Break rooms, water coolers, and parking lots are backdrops for conveying the latest gossip in the workplace. Some employees are more engaged in the personal lives of their coworkers than the productivity of the business. In Laurus Technical Institute, the company instituted a “No Gossip Policy” prohibiting employees from participating or instigating gossip about the company, an employee, or customer. Sound reasonable? Well when Joslyn Henderson was terminated for violating the policy, she sued for violating her rights under the National Labor Relations Act. An administrative judge for the National Labor Relations Board (Board) found in her favor and recommended the company reinstate her employment and compensate her for wages lost.
Does this mean employers must embrace gossip in the workplace? No. It does mean, however, that employers must refrain from prohibiting a broad definition of gossip to avoid restricting protected conduct. For example in Laurus Technical Institute, one of the definitions of gossip was negative, untrue, or disparaging comments of another person or the company. All three adjectives are too broad. Discussing with coworkers disapproval of employee benefits or a manager’s lack of leadership may be considered negative commentary and against the policy. That discussion, however, is protected activity under the National Labor Relations Act because employees are discussing workplace conditions. Even discussing conditions that are proven false may still be protected activity under the Act.

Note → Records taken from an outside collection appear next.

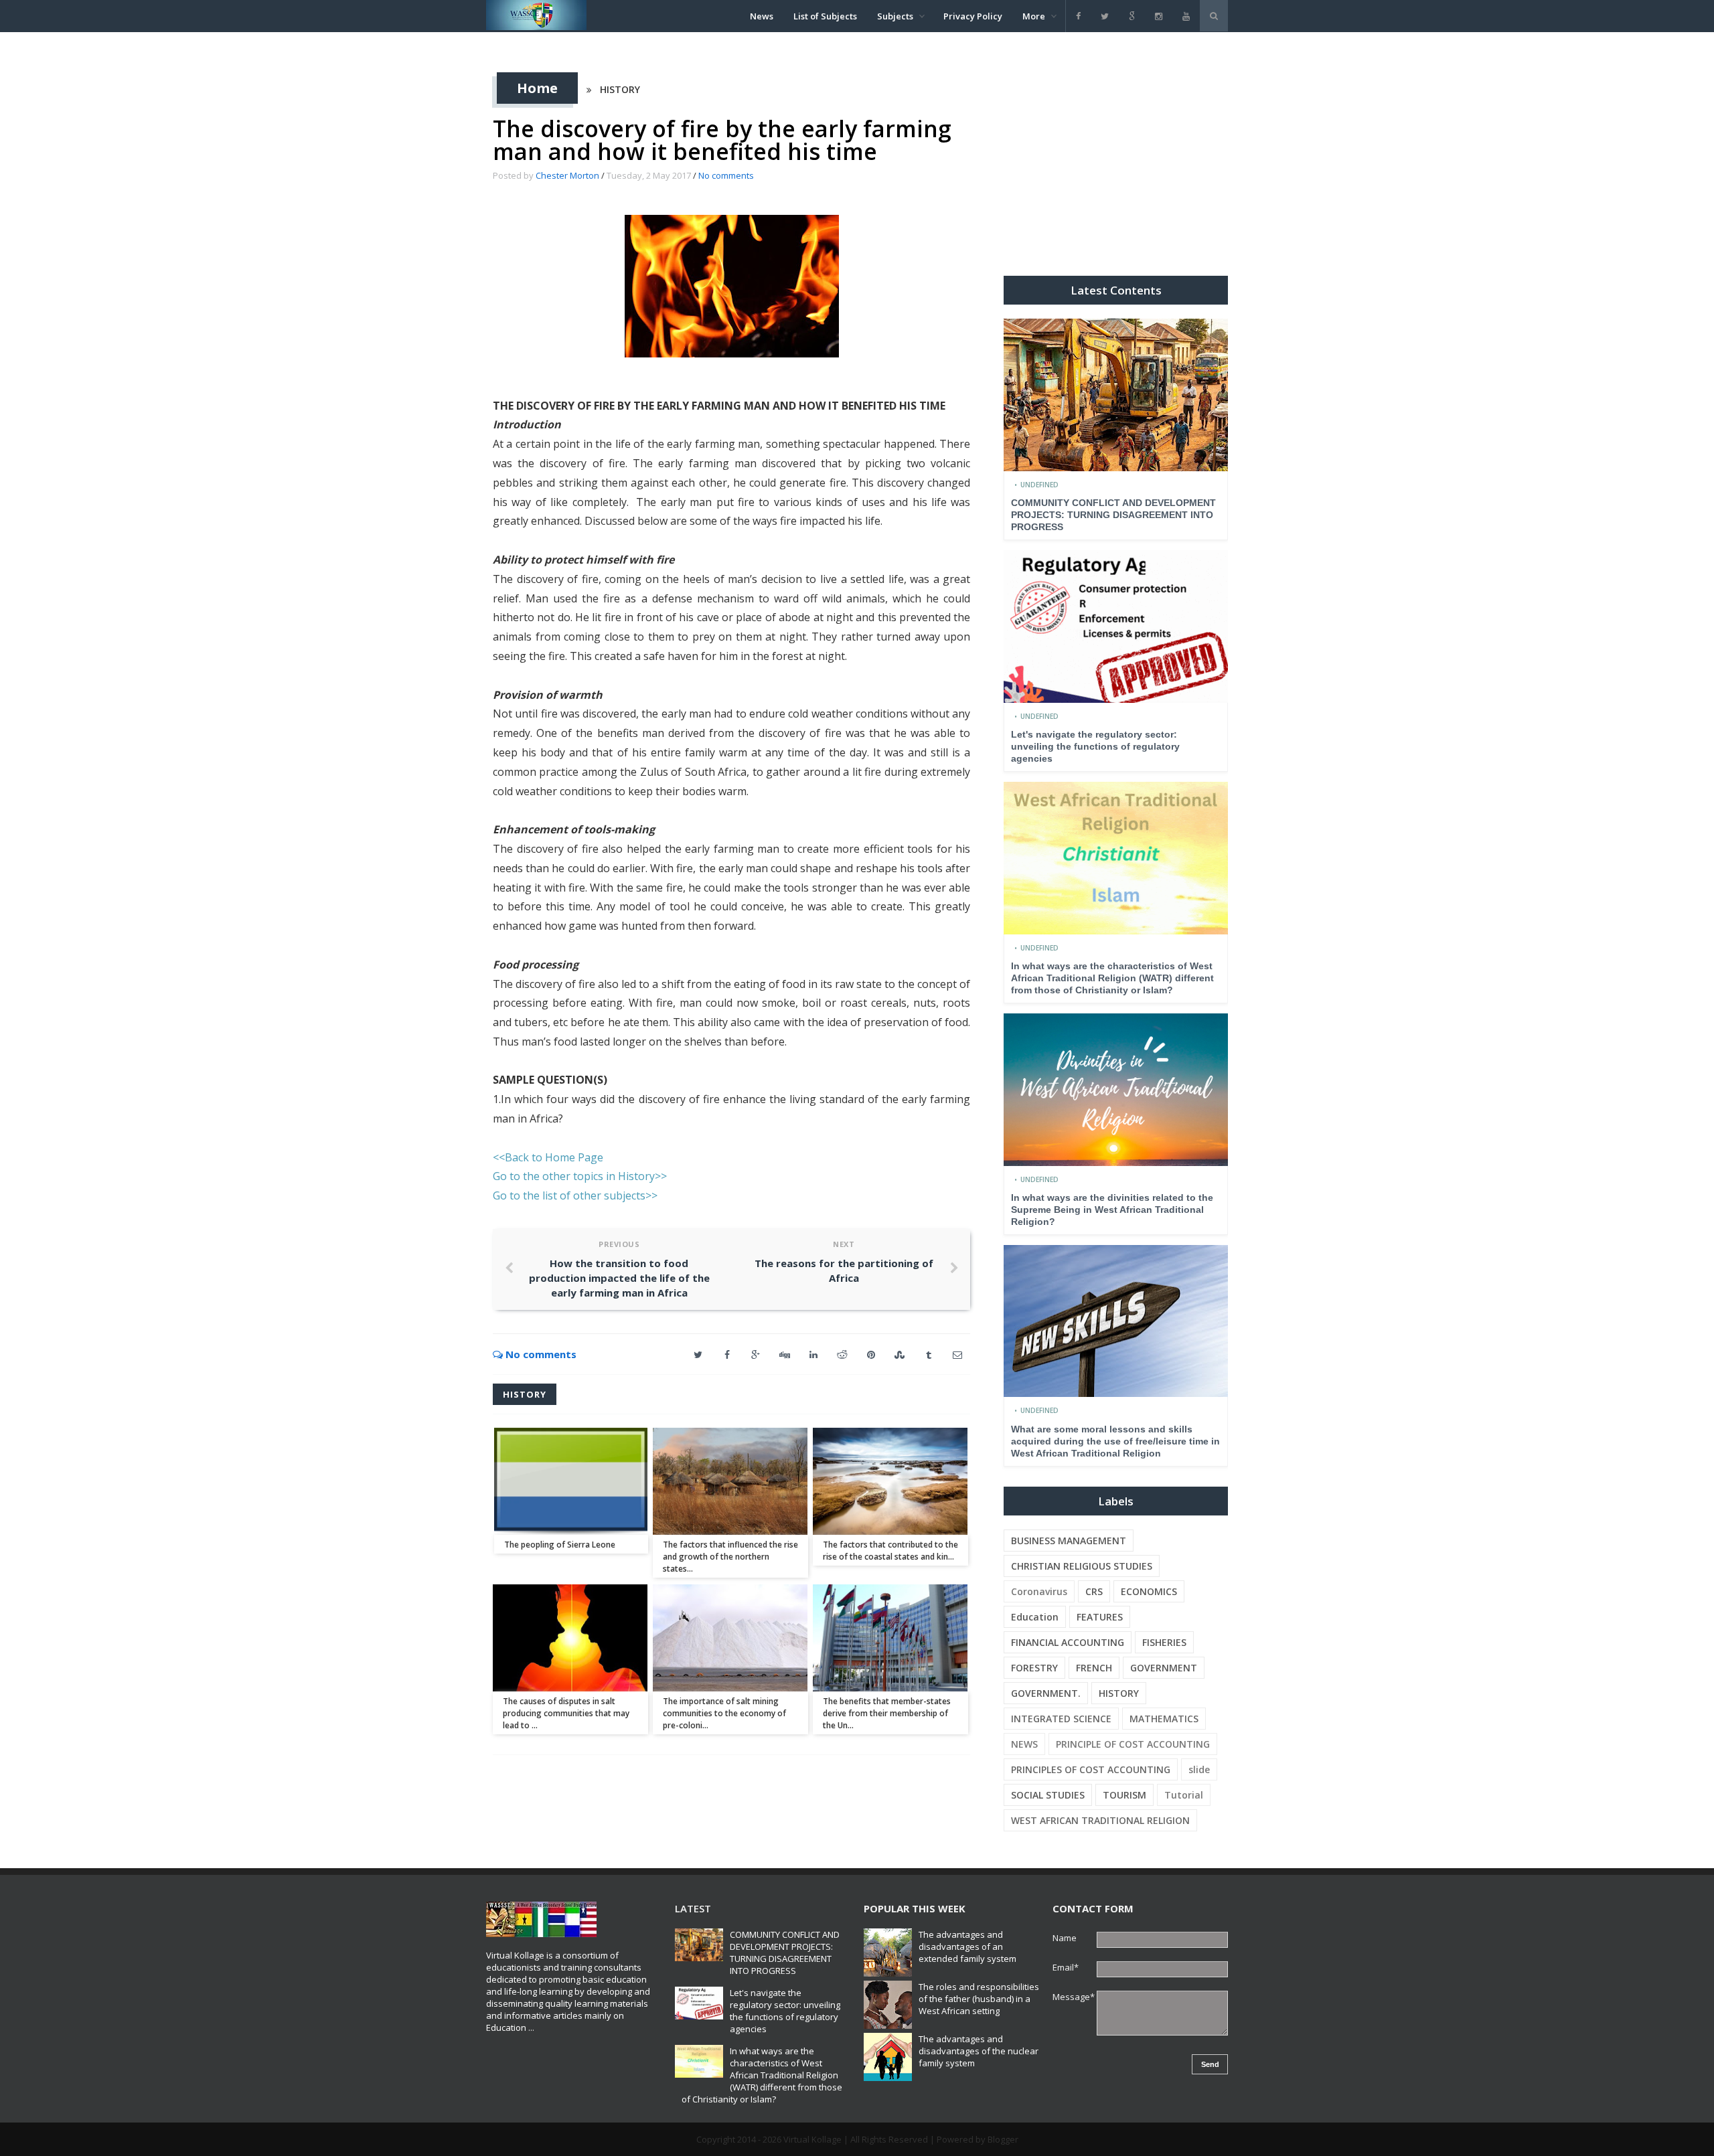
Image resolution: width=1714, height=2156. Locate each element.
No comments (726, 175)
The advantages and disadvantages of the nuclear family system (978, 2051)
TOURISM (1124, 1795)
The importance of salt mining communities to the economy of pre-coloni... (724, 1713)
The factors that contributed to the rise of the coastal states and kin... (890, 1550)
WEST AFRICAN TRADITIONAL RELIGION (1100, 1820)
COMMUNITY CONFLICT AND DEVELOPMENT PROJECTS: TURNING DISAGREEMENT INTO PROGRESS (1113, 514)
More (1033, 16)
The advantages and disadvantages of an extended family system (967, 1946)
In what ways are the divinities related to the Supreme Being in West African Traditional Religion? (1112, 1209)
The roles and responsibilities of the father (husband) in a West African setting (979, 1999)
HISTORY (620, 89)
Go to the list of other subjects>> (575, 1195)
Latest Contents (1116, 290)
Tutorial (1183, 1795)
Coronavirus (1039, 1591)
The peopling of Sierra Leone (559, 1544)
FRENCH (1094, 1667)
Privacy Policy (972, 16)
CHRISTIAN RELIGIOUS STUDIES (1081, 1566)
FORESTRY (1034, 1667)
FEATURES (1100, 1616)
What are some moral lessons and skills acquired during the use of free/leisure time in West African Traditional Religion (1115, 1441)
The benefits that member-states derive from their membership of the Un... (887, 1713)
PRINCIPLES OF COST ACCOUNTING (1090, 1769)
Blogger (1003, 2139)
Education (1035, 1616)
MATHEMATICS (1163, 1718)
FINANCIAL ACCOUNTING (1067, 1642)
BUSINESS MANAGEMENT (1068, 1540)
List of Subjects (825, 16)
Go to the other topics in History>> (580, 1176)
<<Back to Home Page (548, 1157)
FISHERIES (1164, 1642)
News (761, 16)
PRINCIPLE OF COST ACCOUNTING (1133, 1744)
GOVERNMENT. (1046, 1693)
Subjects (895, 16)
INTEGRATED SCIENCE (1061, 1718)
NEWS (1024, 1744)
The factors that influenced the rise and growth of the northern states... (730, 1556)
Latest (693, 1908)
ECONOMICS (1149, 1591)
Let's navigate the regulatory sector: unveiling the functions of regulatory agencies (1095, 746)
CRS (1094, 1591)
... (531, 2027)
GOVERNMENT (1163, 1667)
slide (1199, 1769)
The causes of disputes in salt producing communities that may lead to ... (566, 1713)
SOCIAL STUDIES (1048, 1795)
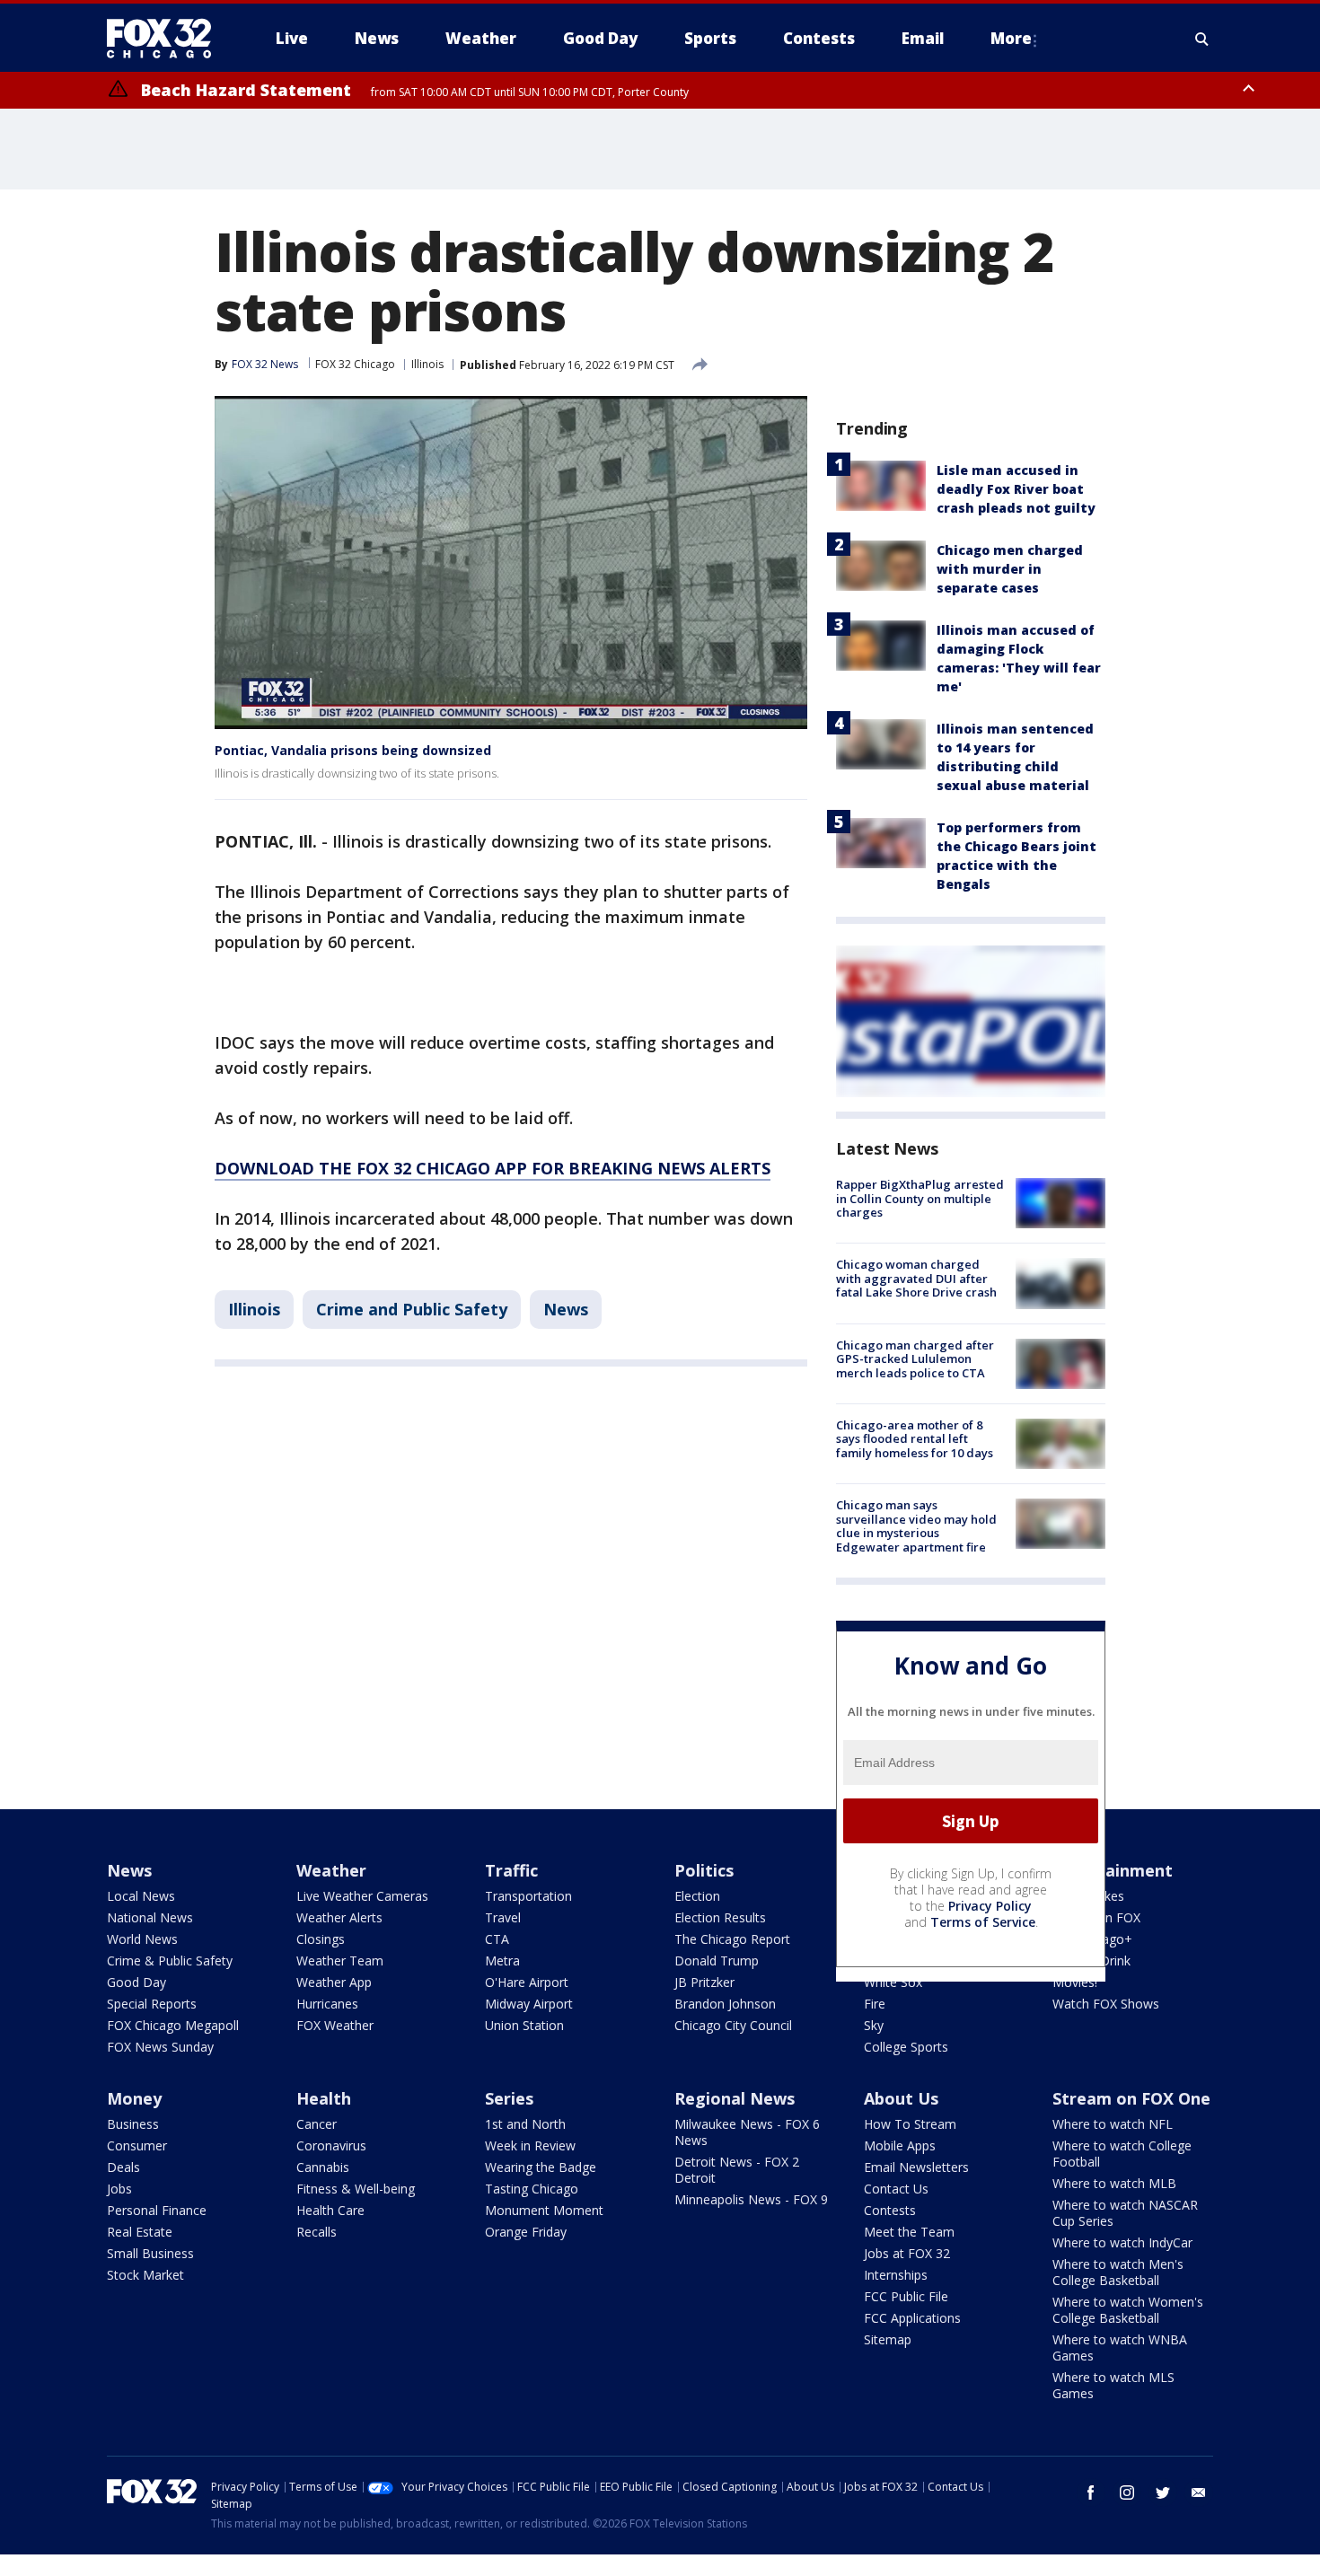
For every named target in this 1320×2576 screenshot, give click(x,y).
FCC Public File (906, 2296)
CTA (497, 1938)
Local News (141, 1895)
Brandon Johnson (725, 2003)
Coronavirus (331, 2145)
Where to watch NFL (1112, 2123)
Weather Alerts (339, 1917)
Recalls (316, 2231)
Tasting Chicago (531, 2188)
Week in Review (530, 2145)
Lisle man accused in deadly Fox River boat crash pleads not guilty (1016, 489)
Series (509, 2098)
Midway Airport (529, 2003)
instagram (1127, 2492)
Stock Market (145, 2274)
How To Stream (910, 2123)
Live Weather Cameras (362, 1895)
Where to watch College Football (1122, 2153)
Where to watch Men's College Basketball (1118, 2272)
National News (150, 1917)
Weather (331, 1870)
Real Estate (139, 2231)
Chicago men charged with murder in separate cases (1010, 568)
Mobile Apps (900, 2145)
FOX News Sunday (160, 2046)
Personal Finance (157, 2210)
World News (142, 1938)
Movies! (1074, 1982)
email (1198, 2492)
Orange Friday (526, 2231)
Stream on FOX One (1131, 2098)
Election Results (720, 1917)
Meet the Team (909, 2231)
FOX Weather (335, 2025)
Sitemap (887, 2339)
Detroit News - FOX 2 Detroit (736, 2169)
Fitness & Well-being (355, 2188)
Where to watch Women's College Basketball (1127, 2309)
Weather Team (339, 1960)
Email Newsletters (916, 2167)
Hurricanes (327, 2003)
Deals (123, 2167)
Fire (874, 2003)
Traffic (511, 1870)
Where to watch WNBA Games (1119, 2347)
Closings (320, 1938)
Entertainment (1112, 1870)
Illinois (427, 364)
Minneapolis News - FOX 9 (751, 2199)
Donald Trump (716, 1960)
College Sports (906, 2046)
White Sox (893, 1982)
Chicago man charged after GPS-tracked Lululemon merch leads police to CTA (915, 1359)
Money (134, 2098)
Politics (704, 1870)
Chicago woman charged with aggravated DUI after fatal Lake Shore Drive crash (916, 1278)
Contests (890, 2210)
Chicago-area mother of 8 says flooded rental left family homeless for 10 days (914, 1439)
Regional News (734, 2098)
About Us (901, 2098)
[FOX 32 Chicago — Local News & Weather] (166, 38)
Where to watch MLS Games (1113, 2385)
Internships (896, 2274)
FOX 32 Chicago (355, 364)
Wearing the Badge (540, 2167)
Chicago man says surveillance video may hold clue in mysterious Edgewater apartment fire (916, 1526)
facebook (1091, 2492)
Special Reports (152, 2003)
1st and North (525, 2123)
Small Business (150, 2253)
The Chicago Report (732, 1938)
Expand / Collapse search (1202, 38)
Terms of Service (982, 1921)
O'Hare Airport (526, 1982)
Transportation (528, 1895)
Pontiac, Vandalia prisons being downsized (353, 750)
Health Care (330, 2210)
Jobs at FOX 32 (907, 2253)
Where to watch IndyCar (1122, 2242)
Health (323, 2098)
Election (697, 1895)
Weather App (334, 1982)
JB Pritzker (704, 1982)
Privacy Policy (990, 1905)
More (1011, 38)
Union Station (524, 2025)
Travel (503, 1917)
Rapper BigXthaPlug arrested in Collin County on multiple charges (920, 1198)
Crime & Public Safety (170, 1960)
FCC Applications (912, 2317)
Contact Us (896, 2188)
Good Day (136, 1982)
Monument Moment (544, 2210)
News (565, 1309)
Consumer (137, 2145)
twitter (1162, 2492)
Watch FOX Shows (1105, 2003)
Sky (874, 2025)
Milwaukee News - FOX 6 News (747, 2132)
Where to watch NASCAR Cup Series (1125, 2212)
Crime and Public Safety (411, 1309)
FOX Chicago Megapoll (173, 2025)
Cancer (316, 2123)
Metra (502, 1960)
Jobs (119, 2188)
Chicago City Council (733, 2025)
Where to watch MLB (1114, 2183)
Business (133, 2123)
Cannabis (322, 2167)
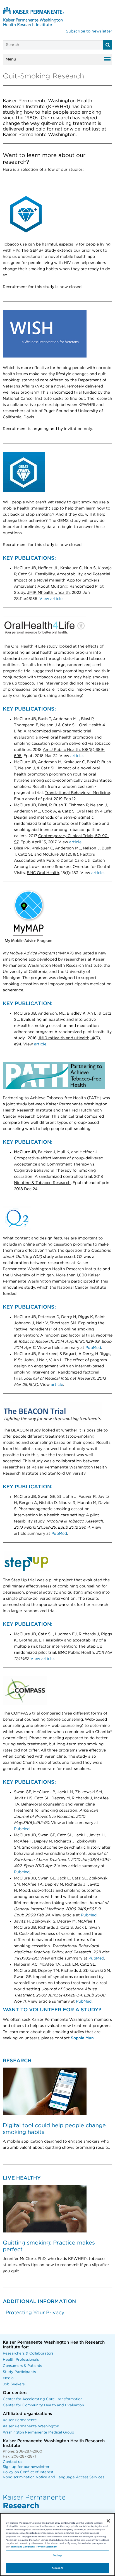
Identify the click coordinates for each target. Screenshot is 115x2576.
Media (8, 2378)
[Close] (108, 2521)
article (76, 756)
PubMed (93, 1348)
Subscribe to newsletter (89, 31)
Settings (57, 2555)
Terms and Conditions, (23, 2546)
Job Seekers (14, 2384)
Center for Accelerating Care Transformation (43, 2399)
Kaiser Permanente (20, 2420)
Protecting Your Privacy (35, 2312)
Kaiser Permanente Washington (31, 2426)
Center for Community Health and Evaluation (43, 2405)
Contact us (12, 2462)
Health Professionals (21, 2360)
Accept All (57, 2568)
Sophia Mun (82, 2038)
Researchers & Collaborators (28, 2353)
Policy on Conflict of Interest (28, 2472)
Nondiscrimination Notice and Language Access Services (53, 2477)
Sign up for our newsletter (26, 2467)
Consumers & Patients (22, 2366)
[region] (57, 2544)
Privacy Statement (47, 2546)
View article (51, 599)
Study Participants (19, 2372)
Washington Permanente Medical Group (38, 2432)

In Laurus Technical Institute, Ms. Henderson violated the no gossip policy when she discussed with coworkers the fear of losing their jobs after the company terminated a few employees. She went on to help them apply for employment with a competitor. While the coworkers later complained to management that she was soliciting them to leave the company, the judge held that because the no gossip policy was unlawful and she was terminated for discussing job security with her coworkers under the policy, a protected activity, terminating her employment for those reasons were unlawful.